Fidelity has backtracked on a decision announced last year to pass on the cost of external research to clients.
Joining an overwhelming majority of the funds industry, the firm said it will meet research costs from its own balance sheet.
According to a tally conducted by the FT, just two major global fund houses, Carmignac and Deka, now intend to pass on costs.
Fidelity said the U-turn followed 'extensive discussions' with clients.
Funds houses have been forced to wrestle with the question of how they pay for exterbnal research since payments-in-kind to broker banks were banned under Mifid II rules.
Fidelity had announced the charging structure in October 2017, as it said it would move to charging variable fees across its fund range.

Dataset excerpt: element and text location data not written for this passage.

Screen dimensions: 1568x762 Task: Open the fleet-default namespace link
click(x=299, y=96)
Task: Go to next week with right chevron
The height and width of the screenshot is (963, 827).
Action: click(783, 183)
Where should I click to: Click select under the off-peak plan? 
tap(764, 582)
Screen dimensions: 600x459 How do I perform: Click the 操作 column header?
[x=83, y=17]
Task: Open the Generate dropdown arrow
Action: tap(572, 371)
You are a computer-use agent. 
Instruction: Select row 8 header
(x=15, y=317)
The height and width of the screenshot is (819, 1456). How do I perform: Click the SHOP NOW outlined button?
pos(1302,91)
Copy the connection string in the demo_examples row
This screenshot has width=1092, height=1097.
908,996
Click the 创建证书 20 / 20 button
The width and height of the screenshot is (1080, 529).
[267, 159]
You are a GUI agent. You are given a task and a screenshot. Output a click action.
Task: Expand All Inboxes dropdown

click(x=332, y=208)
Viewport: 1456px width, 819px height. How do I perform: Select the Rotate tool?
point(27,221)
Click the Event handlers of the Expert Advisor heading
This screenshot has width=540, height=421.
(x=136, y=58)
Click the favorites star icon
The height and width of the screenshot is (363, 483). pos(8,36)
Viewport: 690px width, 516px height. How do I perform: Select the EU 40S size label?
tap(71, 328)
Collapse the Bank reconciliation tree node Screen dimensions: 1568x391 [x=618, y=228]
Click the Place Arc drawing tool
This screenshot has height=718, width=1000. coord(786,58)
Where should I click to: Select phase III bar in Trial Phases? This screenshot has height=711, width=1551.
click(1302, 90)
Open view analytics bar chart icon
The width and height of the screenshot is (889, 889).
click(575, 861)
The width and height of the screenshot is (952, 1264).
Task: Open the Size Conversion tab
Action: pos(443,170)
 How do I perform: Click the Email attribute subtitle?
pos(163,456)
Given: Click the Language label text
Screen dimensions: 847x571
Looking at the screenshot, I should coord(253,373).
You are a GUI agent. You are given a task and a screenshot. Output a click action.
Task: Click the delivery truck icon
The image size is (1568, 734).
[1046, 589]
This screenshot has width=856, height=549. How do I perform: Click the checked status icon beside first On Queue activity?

With income from its portfolios now a moving target, the house said it would bill for research separately, and the reduction of its base management fee would ‘exceed and offset’ the additional discreet cost.
Paras Anand, Fidelity’s chief investment officer for European equities, said the fact that the rest of the fund industry hadn’t embraced the model meant the house had been left with little choice, despite fearing it could lead to some 'challenges and inefficiencies' for clients.
Anand said: ‘A key part of our initial decision to implement the RPA [research payment account] approach was our desire to have a model that would treat all clients equally whether they were captured by the Mifid II regulations or not.
‘This approach is aligned with our single global research platform which underpins all our equity strategies.
‘The overwhelming industry consensus has been to not embrace the RPA model which in turn means our clients, in most cases, would face disproportionate operational and reporting consequences were we to retain this approach.'
Wealth managers welcomed the move. Tilney managing director Jason Hollands said Fidelity’s U-turn was a 'clear admission they had got it wrong' and that the move will 'heap pressure on remaining outlier firms'.
Architas investment director Adrian Lowcock said it was 'good to see' the industry reaching a consensus on the issue, which 'should make it easier and cheaper to access funds.'
But he added the long-term impact of absorbing research costs is 'still unknown and could result in unforeseen consequences.'
Fidelity said the move to absorb research costs will not change its VMF model, which operates as a sliding scale that is designed as a two-way sharing of risk and return, known as a ‘fulcrum fee’.
It involves both a reduction of the annual management fee and a change to a variable management fee that is symmetrically linked to fund performance.